This is an R package I created to support my undergraduate economic forecasting and graduate time series econometrics classes. The goal was to improve the user experience to the point that students could learn the methods without getting sidetracked with hacking over strange design decisions, but without turning everything into a black box. At this point, the functionality is also useful for research.
The documentation is incomplete (to be generous). You may need to look at the source code to figure out what's going on.
Interesting that you ask. For more than a decade, this package was publicly available in a Bitbucket repo. The short story is that Bitbucket gave ownership of all my repos (public and private) to someone else without telling me. After sufficient prodding, and with much reluctance, they finally told me what they had done. After many weeks, I regained access to my repos.

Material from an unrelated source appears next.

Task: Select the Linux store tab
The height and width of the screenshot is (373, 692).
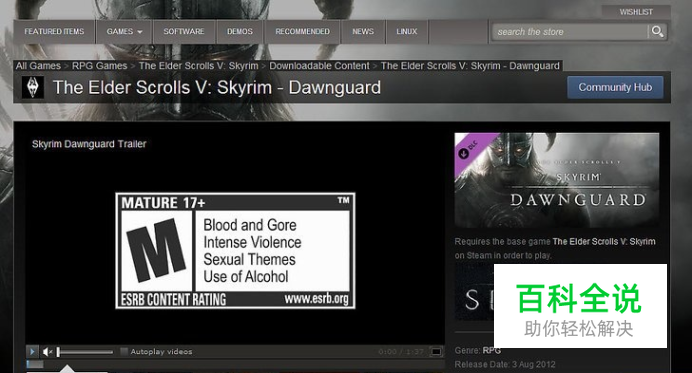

Then in 2024, someone (hard to say who) removed my access to my public and private repos again and I never regained access. I moved the most recent version of the package to this Github repo. The plan is to keep it here permanently.
It won't surprise you to learn that I recommend against trusting Atlassian with critical data. It was shocking to lose access to my repos, but it was more shocking that
- Atlassian didn't care and tried to hide it from me
- they didn't want to fix it
- they didn't have any concerns about things violations of FERPA or NDAs.
You should do a thorough risk assessment if you use Atlassian products in a business.
library(devtools)
install_github("bachmeil/tstools")
In general, there shouldn't be code breakage, but I'm not making any promises. I'm happy to break compatibility when there's a good reason to do so.